15. Directions for the First-tier Tribunal
(1) The appeal is remitted to the First-tier Tribunal to be heard by a Judge of the First-tier Tribunal other than Judge J Atkinson.
(2) The appeal shall, if practicable, be heard at the Bradford Hearing Centre. The services of a Kurdish Sorani speaking interpreter will be required. The time estimate for the hearing shall be three hours.
(3) The Appellant's representatives shall lodge with the Tribunal and send to the other party, a consolidated bundle of documents which shall include all documents to be relied upon at the next hearing even if previously served. That bundle should be indexed and paginated and should contain a schedule of essential reading. It should be lodged and sent in sufficient time for it to be received at least five working days prior to the date which will be fixed for the next hearing.
(4) If the Respondent wishes to serve any further documentation that too should be in the form of an indexed and paginated bundle and should be lodged with the Tribunal, with a copy being sent to the Appellant's representatives, in sufficient time for it to be received at least five working days prior to the date to be fixed for the next hearing.
Notice of Decision

The decision of the First-tier Tribunal involved the making of an error of law.
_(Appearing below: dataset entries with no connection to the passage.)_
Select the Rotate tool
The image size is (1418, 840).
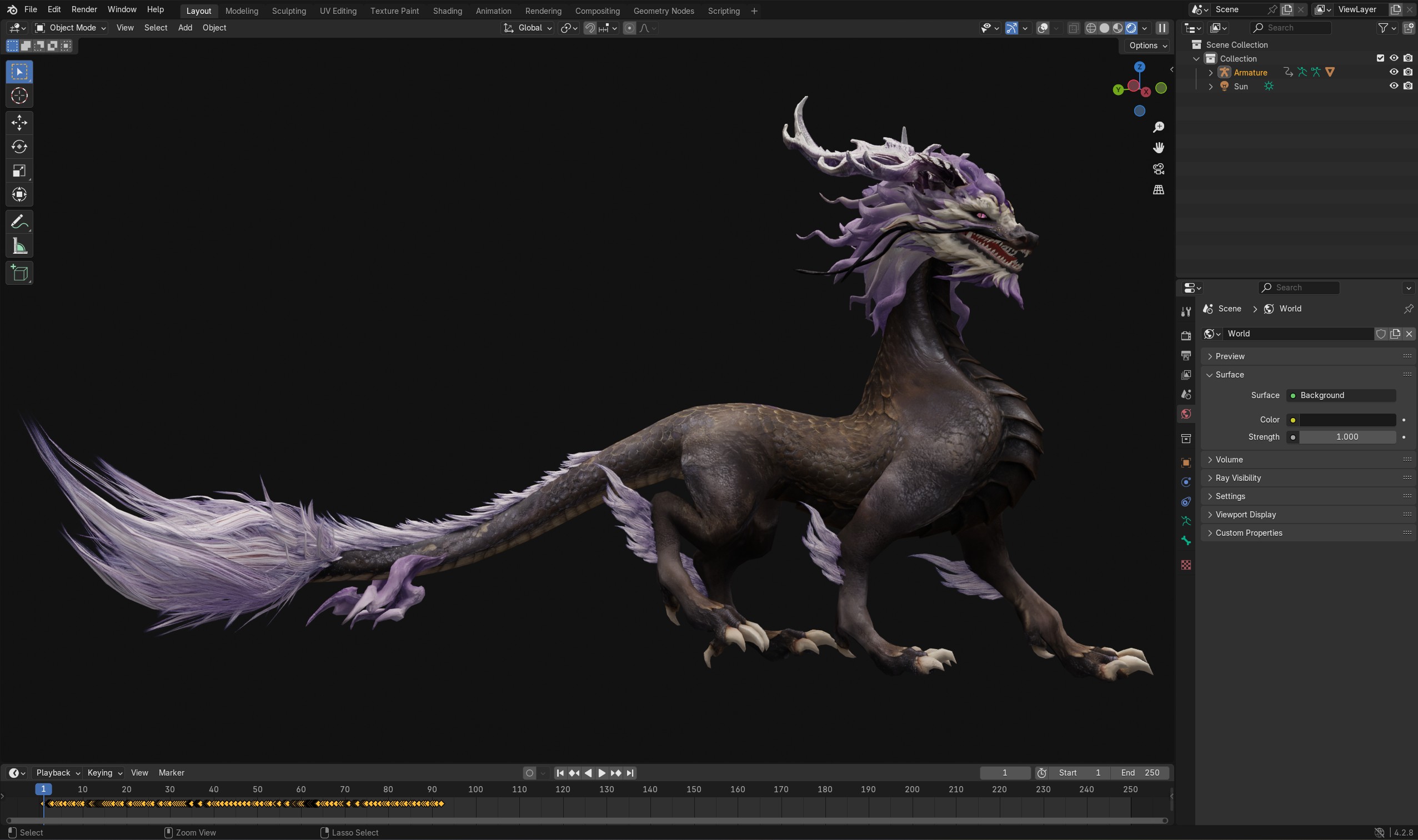[x=19, y=147]
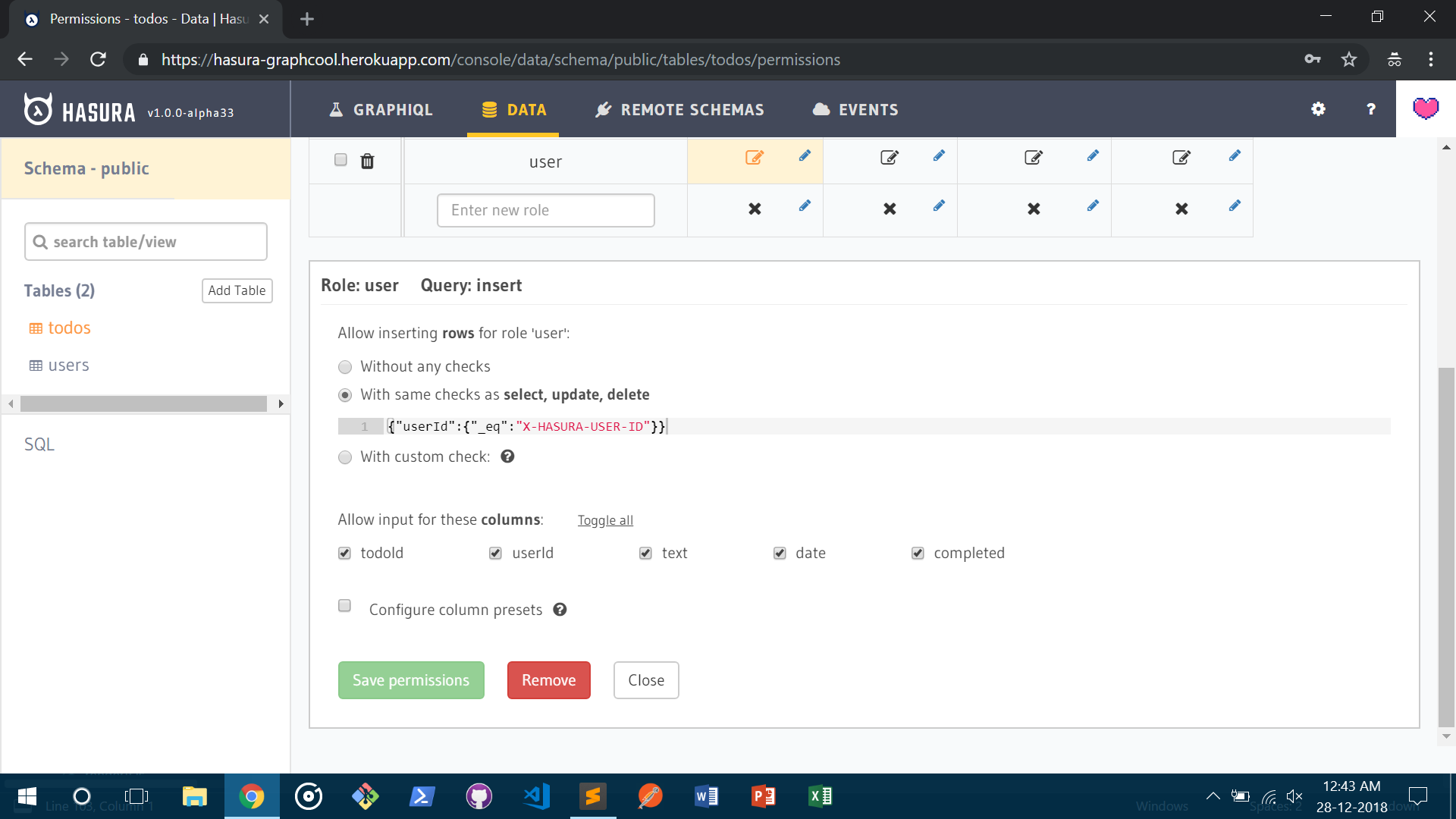Click the pink heart icon
The height and width of the screenshot is (819, 1456).
pyautogui.click(x=1426, y=109)
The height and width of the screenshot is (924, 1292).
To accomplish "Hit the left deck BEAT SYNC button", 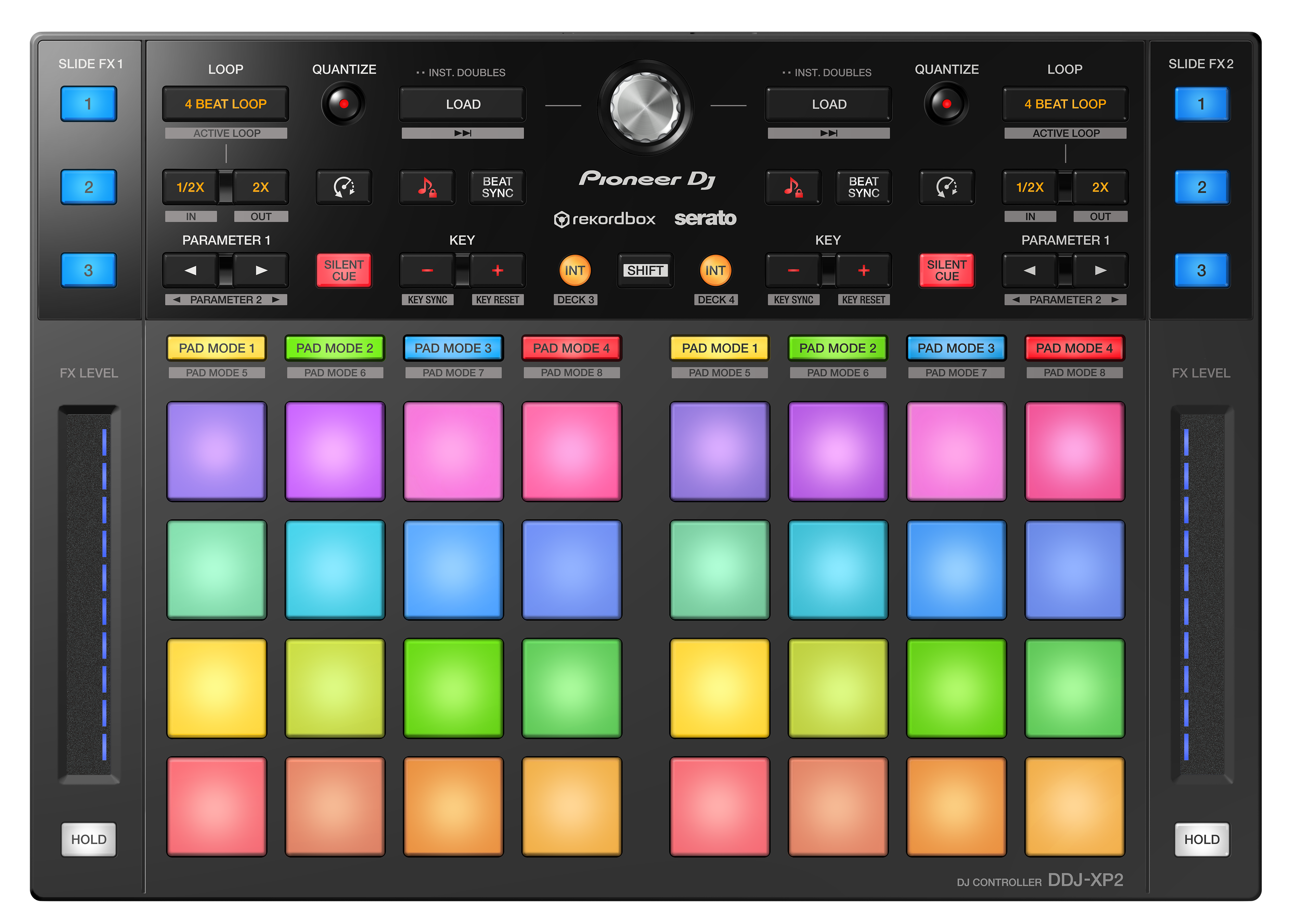I will [497, 188].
I set the decision aside and remit the case to a differently constituted First-tier Tribunal.

Direction Regarding Anonymity - Rule 14 of the Tribunal Procedure (Upper Tribunal) Rules 2008

Unless and until a Tribunal or court directs otherwise, the Appellant is granted anonymity. No report of these proceedings shall directly or indirectly identify him or any member of their family. This direction applies both to the Appellant and to the Respondent. Failure to comply with this direction could lead to contempt of court proceedings.



Signed Date

Upper Tribunal Judge Hemingway




TO THE RESPONDENT
FEE AWARD

As no fee is paid or payable there can be no fee award.